WHAT NEEDS TO BE DONE: Would you reproduce every record exactly, leaving out the pictures?

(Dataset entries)
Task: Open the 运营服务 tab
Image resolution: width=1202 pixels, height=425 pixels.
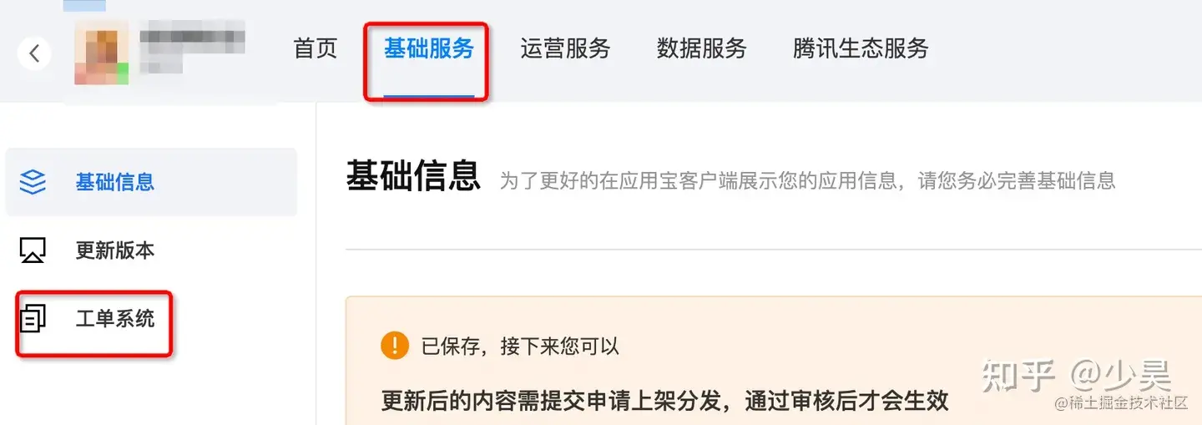Action: [565, 48]
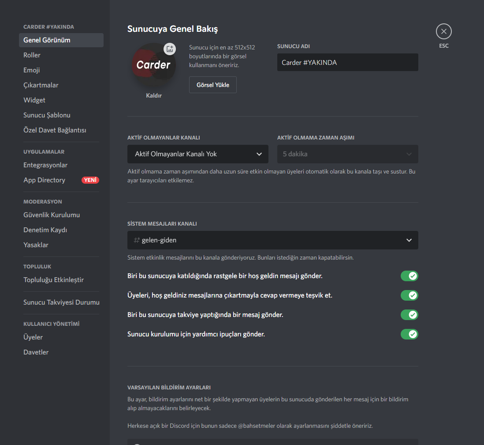Image resolution: width=484 pixels, height=445 pixels.
Task: Turn off server boost message toggle
Action: coord(410,315)
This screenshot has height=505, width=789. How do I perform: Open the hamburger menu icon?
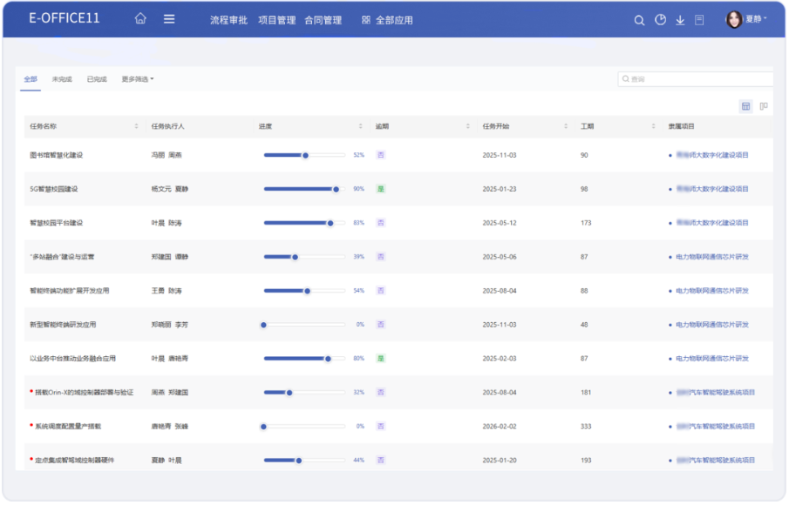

FINISHED EXERCISE:
Task: Open the 运营服务 tab
Image resolution: width=1202 pixels, height=425 pixels.
Action: [565, 48]
Image resolution: width=484 pixels, height=445 pixels.
Task: Turn off server boost message toggle
Action: coord(410,315)
This screenshot has height=505, width=789. How do I perform: Open the hamburger menu icon?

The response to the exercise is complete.